A mi esposa le encantan las antigüedades. A mí no. (Me resultan un poco viejas.) Pero como amo a mi esposa, a veces me encuentro guiando a tres niñas por un negocio de antigüedades mientras Denalyn hace compras.
Tal es el precio del amor.
El secreto de la supervivencia en un negocio de reliquias es encontrar una silla y un viejo libro y acomodarse para soportar la larga jornada. Eso fue lo que hice ayer. Luego de advertir a las niñas que miraran con sus ojos, no con sus manos, me senté en una mullida mecedora con algunas revistas Life de los años cincuenta.
Fue en ese momento que escuché la música. Música de piano. Música bella. De la obra de Rogers y Hammerstein. Las colinas adquirían vida con el sonido de la destreza de alguien en el teclado.
Giré para ver quién tocaba, pero no podía ver a nadie. Me incorporé y me acerqué. Un pequeño grupo de oyentes se había juntado ante el viejo piano vertical. Entre los muebles podía ver la pequeña espalda del pianista. ¡Vaya, sólo es un niña! Dando unos pasos más pude ver su cabello. Corto, rubio y gracioso como… ¡Sorprendente, es Andrea!
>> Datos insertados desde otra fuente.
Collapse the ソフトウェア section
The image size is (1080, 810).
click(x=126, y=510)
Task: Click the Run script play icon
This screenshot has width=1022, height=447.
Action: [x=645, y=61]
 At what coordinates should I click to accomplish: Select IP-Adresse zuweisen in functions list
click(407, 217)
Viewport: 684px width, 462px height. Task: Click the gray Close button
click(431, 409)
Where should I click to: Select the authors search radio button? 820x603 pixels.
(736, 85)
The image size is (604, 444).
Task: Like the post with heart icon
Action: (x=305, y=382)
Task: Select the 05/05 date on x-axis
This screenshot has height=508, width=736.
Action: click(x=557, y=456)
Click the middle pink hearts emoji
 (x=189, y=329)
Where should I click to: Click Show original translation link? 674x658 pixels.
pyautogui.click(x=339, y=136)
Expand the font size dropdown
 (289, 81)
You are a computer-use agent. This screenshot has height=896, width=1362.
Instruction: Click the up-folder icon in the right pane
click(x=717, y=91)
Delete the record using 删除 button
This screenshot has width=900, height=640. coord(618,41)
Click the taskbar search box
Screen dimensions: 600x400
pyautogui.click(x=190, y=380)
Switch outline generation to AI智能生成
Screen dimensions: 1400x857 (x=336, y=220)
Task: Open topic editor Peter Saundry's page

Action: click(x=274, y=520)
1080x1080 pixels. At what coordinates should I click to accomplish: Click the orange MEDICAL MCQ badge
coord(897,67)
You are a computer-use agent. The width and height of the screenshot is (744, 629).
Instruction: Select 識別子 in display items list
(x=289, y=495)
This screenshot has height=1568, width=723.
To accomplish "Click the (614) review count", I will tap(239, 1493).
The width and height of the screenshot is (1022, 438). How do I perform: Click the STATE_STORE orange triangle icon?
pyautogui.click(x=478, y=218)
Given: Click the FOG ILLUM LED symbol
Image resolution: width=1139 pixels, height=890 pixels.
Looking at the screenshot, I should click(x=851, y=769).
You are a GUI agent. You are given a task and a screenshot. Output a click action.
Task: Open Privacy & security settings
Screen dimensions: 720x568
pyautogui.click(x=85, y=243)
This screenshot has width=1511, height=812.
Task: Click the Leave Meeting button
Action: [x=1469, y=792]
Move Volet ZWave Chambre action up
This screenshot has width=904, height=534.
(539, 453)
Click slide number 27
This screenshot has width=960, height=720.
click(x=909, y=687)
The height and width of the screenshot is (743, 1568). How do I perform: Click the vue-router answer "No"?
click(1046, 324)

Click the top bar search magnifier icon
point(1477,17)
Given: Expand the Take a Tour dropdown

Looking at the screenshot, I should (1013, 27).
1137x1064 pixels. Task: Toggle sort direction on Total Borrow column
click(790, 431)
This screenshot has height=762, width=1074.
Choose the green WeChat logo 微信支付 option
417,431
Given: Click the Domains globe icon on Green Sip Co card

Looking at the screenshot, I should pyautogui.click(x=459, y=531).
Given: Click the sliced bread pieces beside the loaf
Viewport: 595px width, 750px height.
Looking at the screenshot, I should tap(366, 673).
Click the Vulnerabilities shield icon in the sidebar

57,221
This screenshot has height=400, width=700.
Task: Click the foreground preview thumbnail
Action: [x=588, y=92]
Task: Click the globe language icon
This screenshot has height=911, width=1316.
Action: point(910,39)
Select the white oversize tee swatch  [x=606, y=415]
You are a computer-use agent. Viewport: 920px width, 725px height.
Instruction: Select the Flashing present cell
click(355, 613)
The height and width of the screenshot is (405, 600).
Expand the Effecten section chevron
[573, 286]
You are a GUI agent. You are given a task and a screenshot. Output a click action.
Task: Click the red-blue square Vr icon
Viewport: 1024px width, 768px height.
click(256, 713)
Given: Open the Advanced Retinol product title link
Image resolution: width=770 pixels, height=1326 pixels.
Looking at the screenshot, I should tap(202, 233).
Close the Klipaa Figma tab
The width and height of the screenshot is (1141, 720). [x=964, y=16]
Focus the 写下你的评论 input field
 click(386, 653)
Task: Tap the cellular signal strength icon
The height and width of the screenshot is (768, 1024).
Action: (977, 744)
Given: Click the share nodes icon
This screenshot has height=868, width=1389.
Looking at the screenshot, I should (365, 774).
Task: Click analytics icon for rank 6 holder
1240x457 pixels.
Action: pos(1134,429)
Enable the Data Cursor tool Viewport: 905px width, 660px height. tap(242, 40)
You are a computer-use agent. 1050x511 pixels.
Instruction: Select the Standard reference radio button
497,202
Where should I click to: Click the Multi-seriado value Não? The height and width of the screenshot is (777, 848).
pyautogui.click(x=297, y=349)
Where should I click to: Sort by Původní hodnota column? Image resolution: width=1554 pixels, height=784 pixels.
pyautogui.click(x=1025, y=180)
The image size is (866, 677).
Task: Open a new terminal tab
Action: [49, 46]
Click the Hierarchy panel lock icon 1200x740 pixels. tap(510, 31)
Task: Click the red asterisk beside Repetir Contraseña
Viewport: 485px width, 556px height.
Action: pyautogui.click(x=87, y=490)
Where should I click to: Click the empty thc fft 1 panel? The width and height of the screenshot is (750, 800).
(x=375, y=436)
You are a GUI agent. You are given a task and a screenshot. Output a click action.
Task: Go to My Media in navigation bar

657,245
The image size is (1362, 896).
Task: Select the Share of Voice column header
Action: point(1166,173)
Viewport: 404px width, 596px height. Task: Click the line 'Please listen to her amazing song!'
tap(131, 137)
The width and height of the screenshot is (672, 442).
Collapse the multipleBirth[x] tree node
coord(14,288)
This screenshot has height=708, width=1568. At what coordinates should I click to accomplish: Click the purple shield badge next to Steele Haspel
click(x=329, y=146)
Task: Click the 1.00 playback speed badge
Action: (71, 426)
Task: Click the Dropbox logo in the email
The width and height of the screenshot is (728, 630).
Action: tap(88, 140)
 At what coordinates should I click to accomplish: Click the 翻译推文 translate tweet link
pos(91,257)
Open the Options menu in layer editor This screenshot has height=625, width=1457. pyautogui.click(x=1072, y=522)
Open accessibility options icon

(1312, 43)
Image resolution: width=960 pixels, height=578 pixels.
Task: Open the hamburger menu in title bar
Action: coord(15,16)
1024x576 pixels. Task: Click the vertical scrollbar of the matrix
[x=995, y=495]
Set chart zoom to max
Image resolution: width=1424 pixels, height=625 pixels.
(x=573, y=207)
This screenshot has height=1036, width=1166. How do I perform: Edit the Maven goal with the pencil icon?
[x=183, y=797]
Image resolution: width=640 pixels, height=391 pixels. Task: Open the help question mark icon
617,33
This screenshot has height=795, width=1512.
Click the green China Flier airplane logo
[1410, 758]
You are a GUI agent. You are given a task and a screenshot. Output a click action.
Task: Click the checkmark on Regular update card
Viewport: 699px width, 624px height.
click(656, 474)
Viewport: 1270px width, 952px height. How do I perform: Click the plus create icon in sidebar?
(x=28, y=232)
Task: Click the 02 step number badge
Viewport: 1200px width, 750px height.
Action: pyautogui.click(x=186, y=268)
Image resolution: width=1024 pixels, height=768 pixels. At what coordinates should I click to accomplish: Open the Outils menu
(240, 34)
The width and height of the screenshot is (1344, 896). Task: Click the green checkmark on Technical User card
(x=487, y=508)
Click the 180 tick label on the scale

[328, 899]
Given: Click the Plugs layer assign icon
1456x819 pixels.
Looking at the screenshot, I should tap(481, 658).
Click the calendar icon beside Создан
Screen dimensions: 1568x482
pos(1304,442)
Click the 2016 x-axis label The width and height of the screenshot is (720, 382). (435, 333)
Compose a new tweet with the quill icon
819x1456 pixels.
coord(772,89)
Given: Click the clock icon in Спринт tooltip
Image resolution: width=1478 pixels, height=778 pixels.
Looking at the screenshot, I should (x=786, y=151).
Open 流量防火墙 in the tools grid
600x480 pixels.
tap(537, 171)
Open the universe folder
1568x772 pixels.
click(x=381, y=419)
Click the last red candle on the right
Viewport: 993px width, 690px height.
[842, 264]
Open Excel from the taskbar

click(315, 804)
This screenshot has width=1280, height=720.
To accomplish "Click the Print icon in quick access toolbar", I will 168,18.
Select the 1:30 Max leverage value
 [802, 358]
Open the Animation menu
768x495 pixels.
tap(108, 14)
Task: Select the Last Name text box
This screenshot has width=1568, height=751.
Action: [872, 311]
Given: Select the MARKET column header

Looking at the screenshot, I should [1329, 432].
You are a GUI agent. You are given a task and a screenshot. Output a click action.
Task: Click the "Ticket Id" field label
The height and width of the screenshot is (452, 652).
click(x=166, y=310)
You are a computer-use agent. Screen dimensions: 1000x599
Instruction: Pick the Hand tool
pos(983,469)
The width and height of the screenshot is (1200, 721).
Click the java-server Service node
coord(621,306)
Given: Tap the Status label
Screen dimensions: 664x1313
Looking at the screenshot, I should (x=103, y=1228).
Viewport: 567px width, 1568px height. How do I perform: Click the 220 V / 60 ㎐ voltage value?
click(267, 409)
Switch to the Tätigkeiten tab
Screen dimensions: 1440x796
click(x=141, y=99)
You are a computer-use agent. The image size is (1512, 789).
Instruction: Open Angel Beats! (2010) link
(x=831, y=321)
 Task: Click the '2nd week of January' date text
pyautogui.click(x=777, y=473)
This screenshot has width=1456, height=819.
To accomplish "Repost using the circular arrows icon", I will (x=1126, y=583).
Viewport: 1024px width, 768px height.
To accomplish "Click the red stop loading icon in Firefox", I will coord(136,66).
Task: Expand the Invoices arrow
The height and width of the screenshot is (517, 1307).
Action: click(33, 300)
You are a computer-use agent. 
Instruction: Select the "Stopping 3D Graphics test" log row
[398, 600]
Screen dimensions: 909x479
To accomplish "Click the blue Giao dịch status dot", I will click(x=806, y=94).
Nuestra hija de siete años estaba sentada al piano recorriendo con sus manos el teclado de punta a punta. Quedé anonadado. ¿Qué regalo del cielo es este que pueda tocar de tal manera? Se habrá activado algún gen que ella heredó de mi familia. Pero al acercarme más, pude ver el verdadero motivo. Andrea «tocaba» un piano automático. No producía la música; la seguía. No tenía el control del teclado, sino que intentaba seguir el ritmo. Aunque parecía ejecutar la canción, en realidad, sólo intentaba seguir el ritmo de una canción ya escrita. Cuando una tecla se hundía, sus manos disparaban.
¡Ah, pero si pudieras haber visto su pequeño rostro, alegre y risueño! Ojos que danzaban del mismo modo que lo habrían hecho sus pies de haber sido posible ponerse de pie y tocar al mismo tiempo.
Me daba cuenta del porqué estaba tan feliz. Se sentó con la intención de tocar «Chopsticks», 1 pero en lugar de eso tocó «The Sound of Music». 2 Aun más importante era que resultaba imposible que fracasara. Uno más grande que ella determinaba el sonido. Andrea tenía la libertad de tocar todo lo que quisiese, sabiendo que la música nunca sufriría.
No es de sorprenderse que se regocijase. Tenía por qué hacerlo. También nosotros.
¿No nos ha prometido Dios lo mismo? Nos sentamos ante el teclado, dispuestos a ejecutar la única canción que sabemos, pero descubrimos una nueva canción. Una canción sublime. Y nadie se sorprende más que nosotros cuando nuestros esfuerzos endebles se transforman en momentos melodiosos.
Tú tienes una, ¿lo sabes?, una canción completamente tuya. Cada uno de nosotros la tiene. La única pregunta es: ¿la tocarás?
De paso, al mirar cómo «tocaba» Andrea ese día en la tienda de antigüedades observé un par de cosas.
Noté que el piano recibía todo el crédito. La multitud reunida apreciaba los esfuerzos de Andrea, pero conocía la verdadera fuente de la música. Cuando Dios obra, sucede lo mismo. Es posible que aplaudamos al discípulo, pero nadie sabe mejor que el propio discípulo quién en realidad merece la alabanza.
Pero eso no impide que el discípulo se siente en la banqueta. Por cierto que no impidió que Andrea se sentase al piano. ¿Por qué? Porque sabía que no era posible que fracasase. Incluso sin entender cómo funcionaba, sabía que lo hacía.
Así que se sentó al teclado… y fue una experiencia memorable.
Aun cuando es posible que no entiendas cómo obra Dios, sabes que lo hace.
De modo que adelante. Arrima una banqueta, siéntate al piano y toca.